Maria Polushkin Robbins was born on May 30, 1942, to Andrey Polushkin and Raissa Valentin Polushkin in Kharkov, Ukraine, which was then part of the Soviet Union. Her father was a professor of electrical and mechanical engineering sciences at the university there. After the Luftwaffe bombed the city, the Polushkins were taken to Germany along with hundreds of others as forced laborers.

While her parents were assigned menial jobs, Ms. Robbins was cared for by those too old to work. Laborers were denied access to bomb shelters, “and in later years Maria was haunted by the memory of being carried into the forests surrounding the camp during bombing raids,” Ms. Henderson said.
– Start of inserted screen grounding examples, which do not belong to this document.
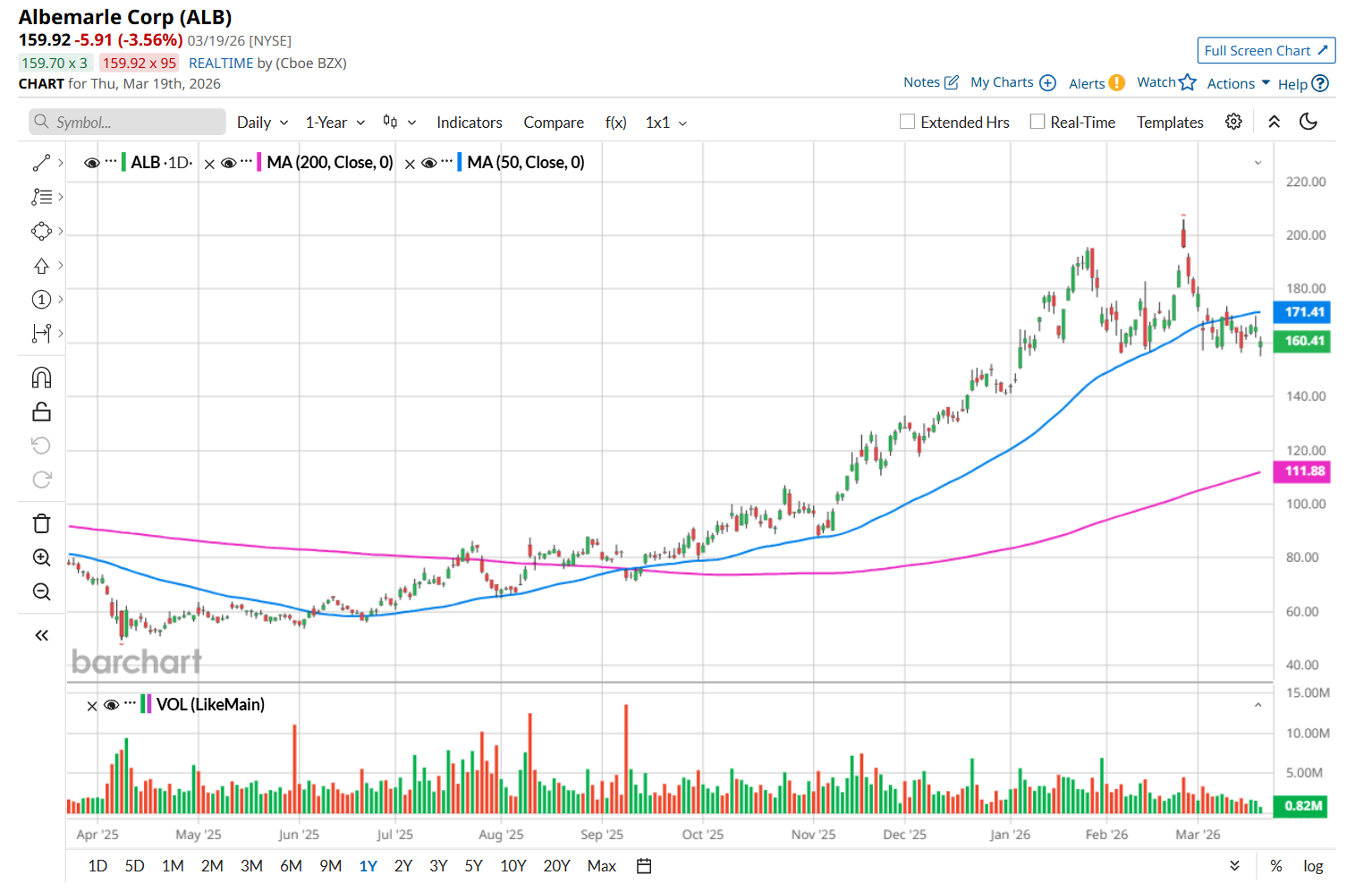Enable the Extended Hrs checkbox
The width and height of the screenshot is (1372, 892).
(908, 122)
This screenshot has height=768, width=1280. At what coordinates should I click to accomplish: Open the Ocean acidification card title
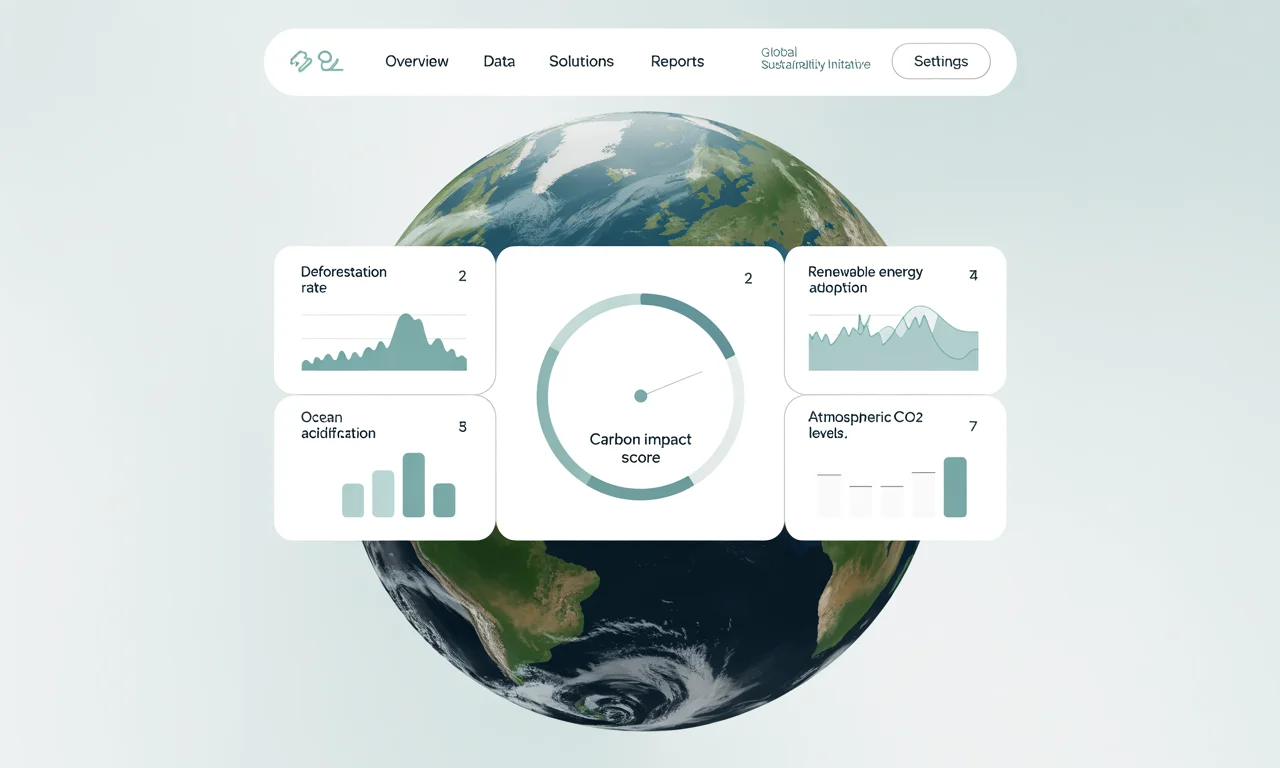click(338, 425)
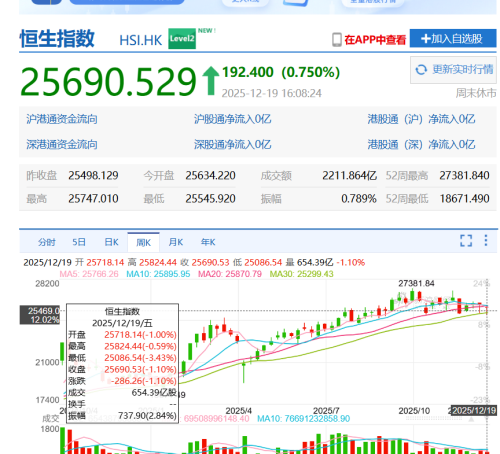Click the plus icon on 加入自选股
The width and height of the screenshot is (500, 454).
click(426, 39)
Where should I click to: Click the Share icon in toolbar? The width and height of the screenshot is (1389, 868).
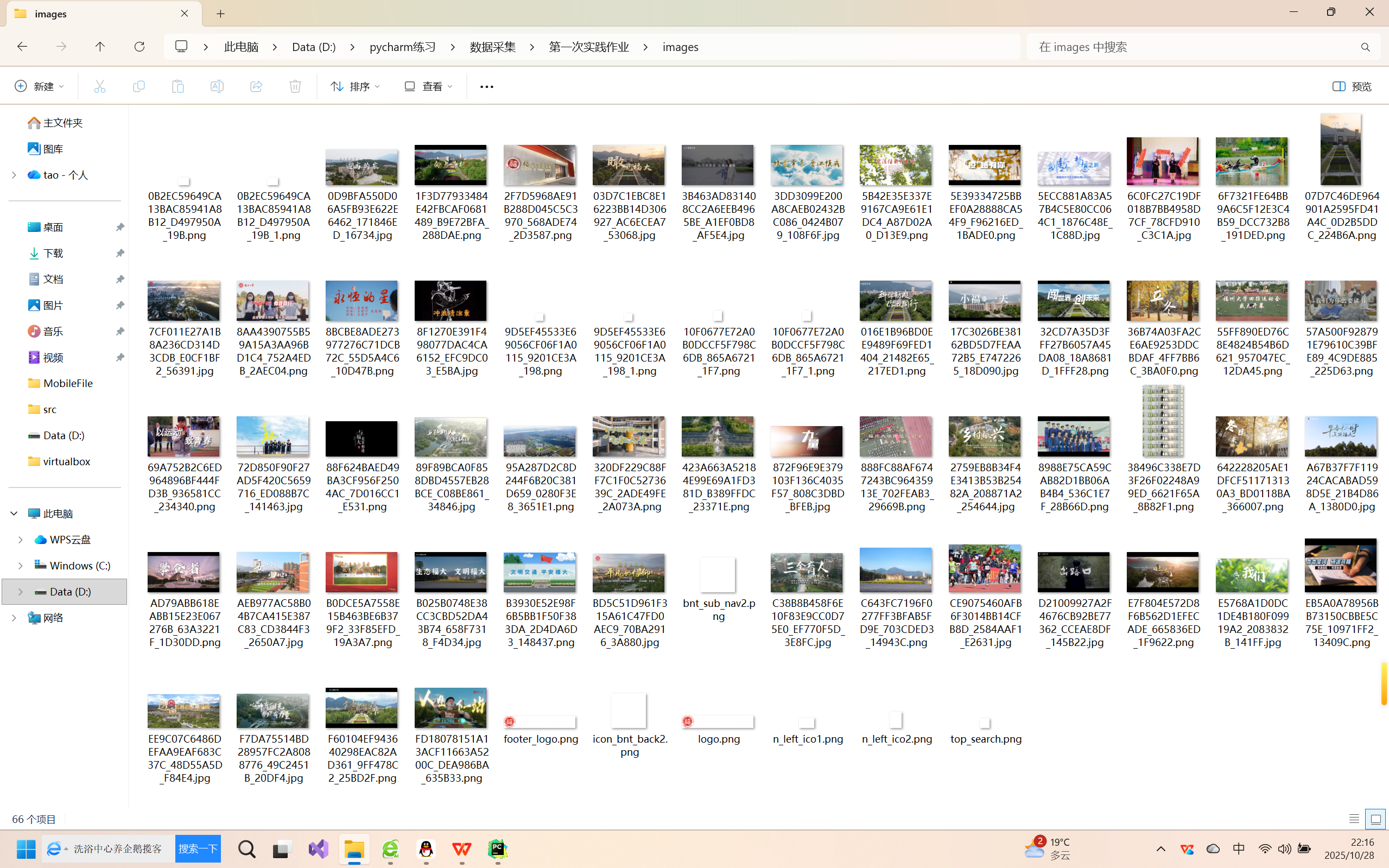[256, 86]
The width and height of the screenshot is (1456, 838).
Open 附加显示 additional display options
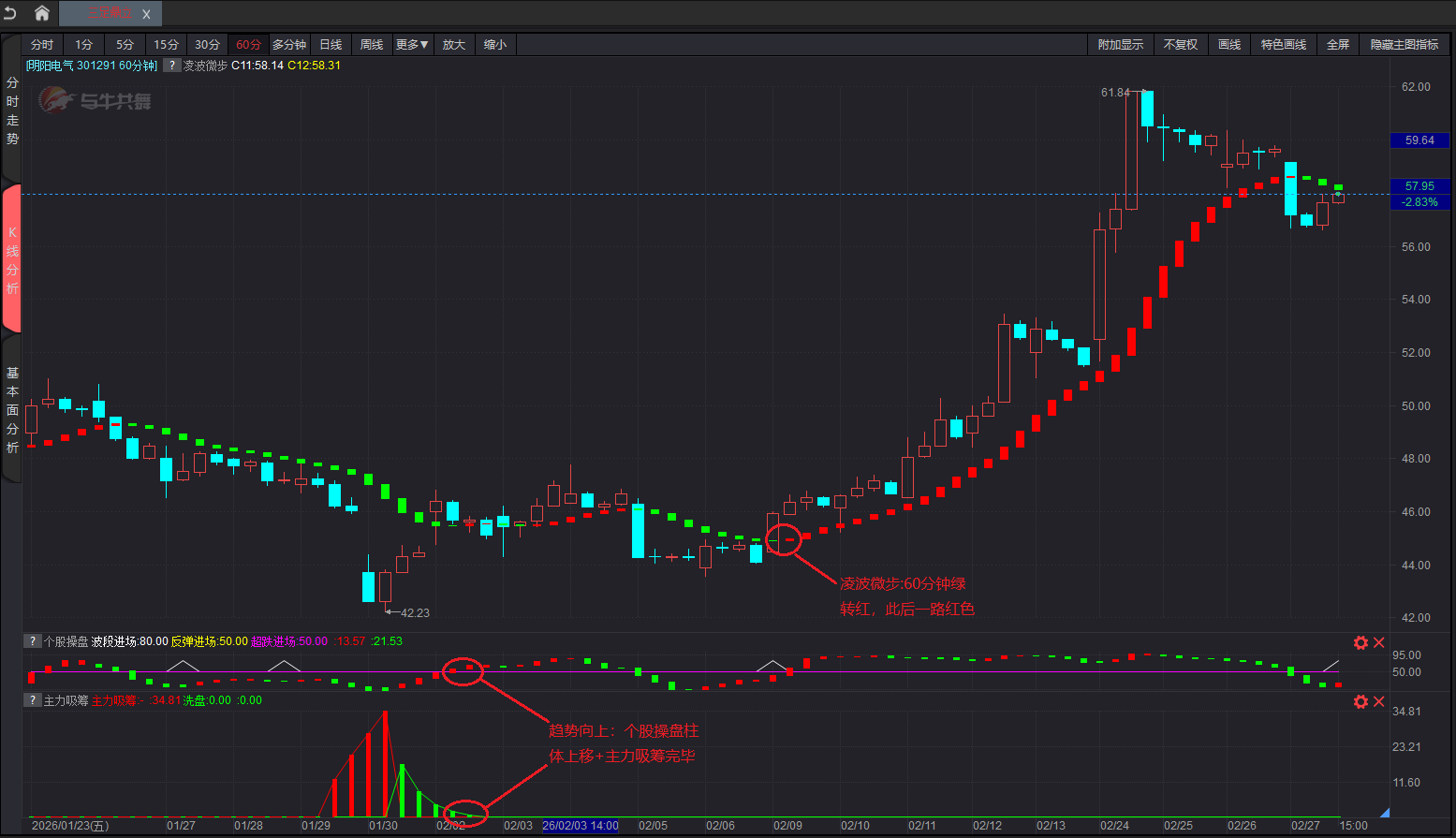point(1120,45)
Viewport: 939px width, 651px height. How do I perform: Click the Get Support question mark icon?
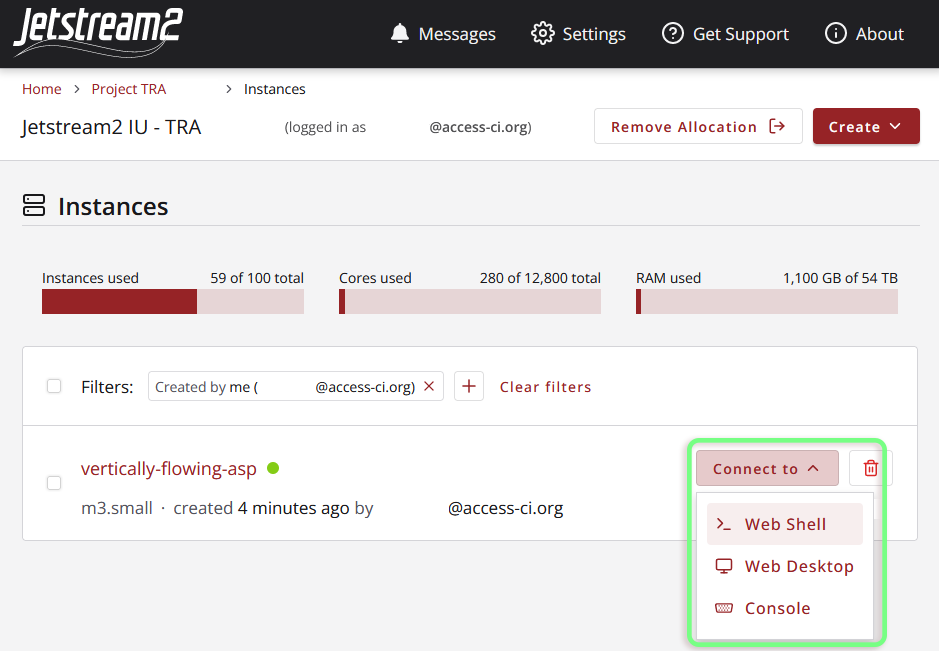671,33
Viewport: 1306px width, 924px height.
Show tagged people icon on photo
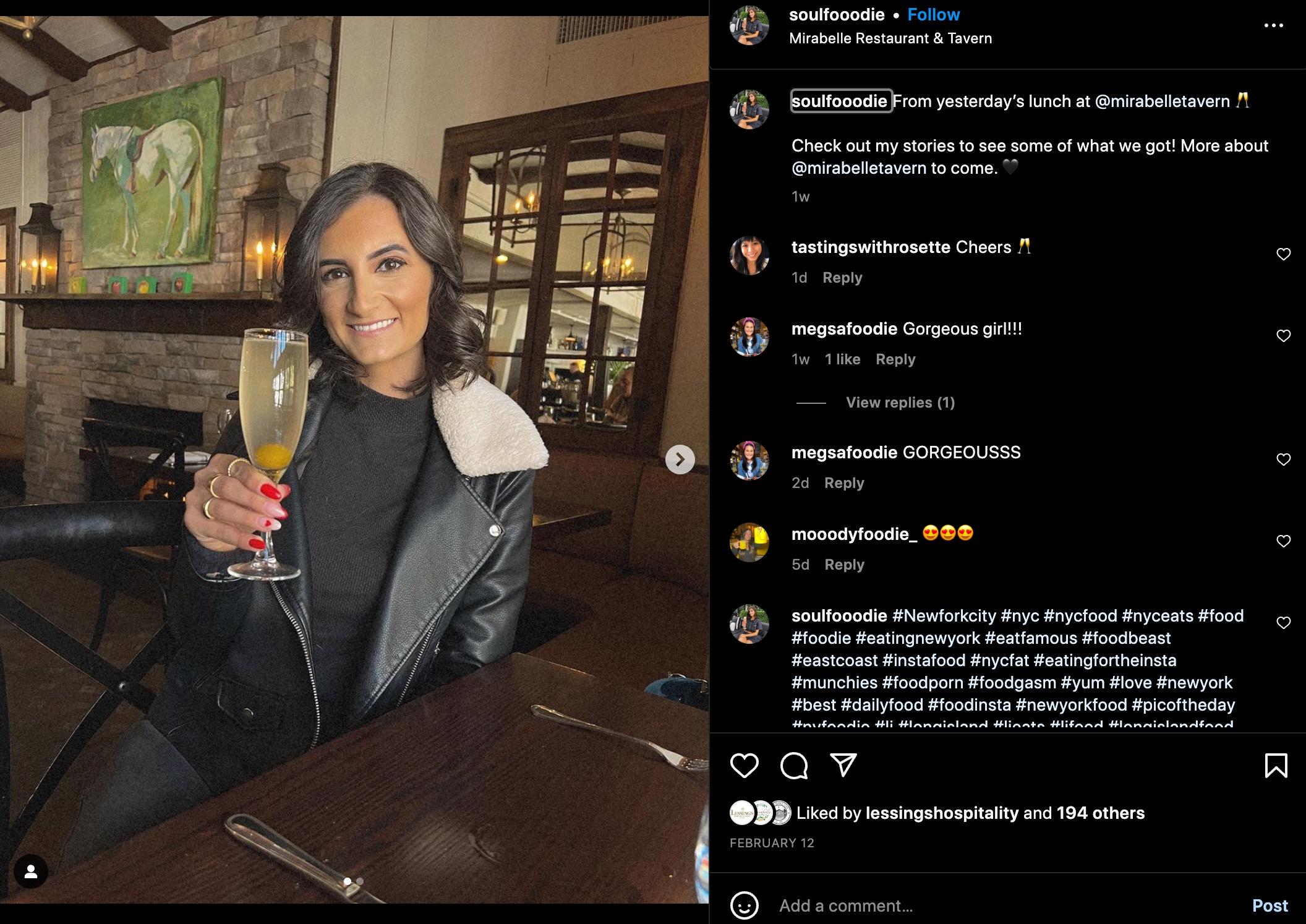click(31, 871)
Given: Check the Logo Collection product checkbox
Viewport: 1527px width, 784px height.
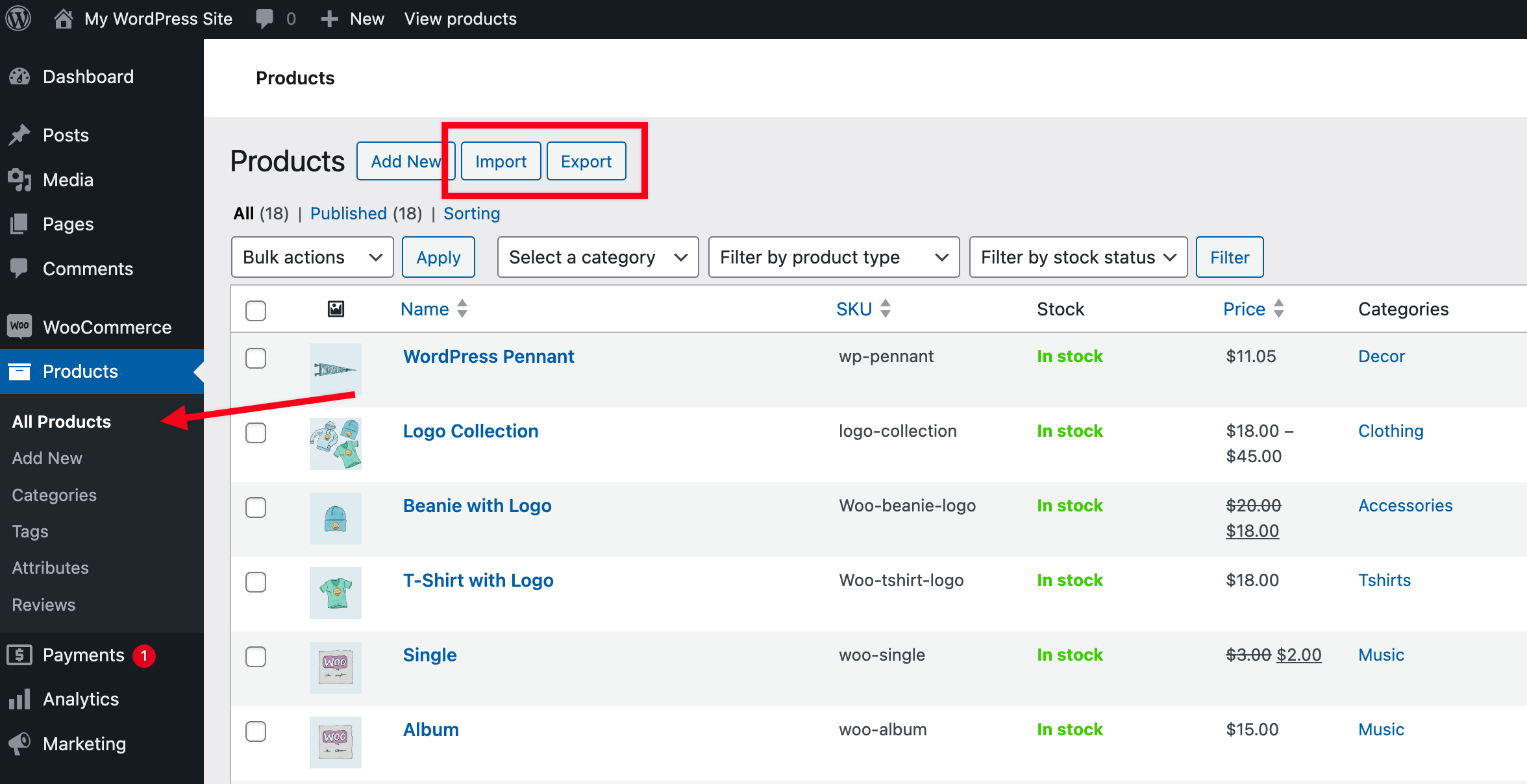Looking at the screenshot, I should [x=256, y=432].
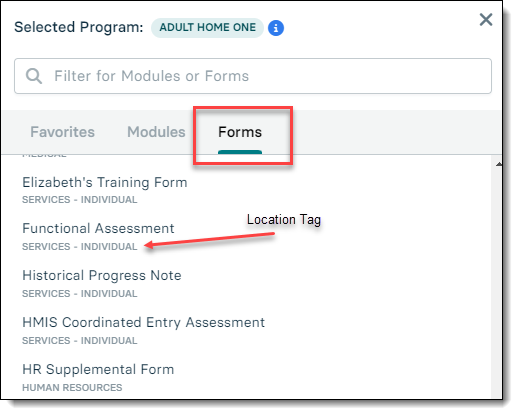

After the war the family remained in Germany as displaced persons until 1949, when they were able to emigrate to the United States. Several years after settling in Queens, they bought property in Amagansett for a summer home and later began living there full time.

Ms. Robbins grew up in Queens and Amagansett and earned a B.A. from Hunter College in 1964. After graduating she worked as an editor of children’s books at Doubleday, where she met Ken Robbins, an editor of photography books who later became a photographer himself.

They married and moved in the 1970s to East Hampton, where, with Matt and Leslie Harris, they opened an art house cinema on Newtown Lane in the former post office building. “Their house in Springs was for many years the go-to place for festive dinner parties, lively Sunday volleyball games, and an elaborate Christmas banquet,” said Ms. Henderson. Ms. Robbins returned to Hunter College in her 1960s for an M.A. in social sciences.

Mr. Robbins, whose photographs captured the landscape, wildlife, and people of the East End for four decades, died in 2017. Ms. Robbins is survived by Peter M. Robbins, a cousin through marriage who became her legal guardian after the death of her husband, Tatiana Brailovskaya, a cousin, and Joseph Salant, a nephew. A memorial service will take place this summer.

Memorial contributions can be made to the Springs Food Pantry, 5 Old Stone Highway, East Hampton 11937.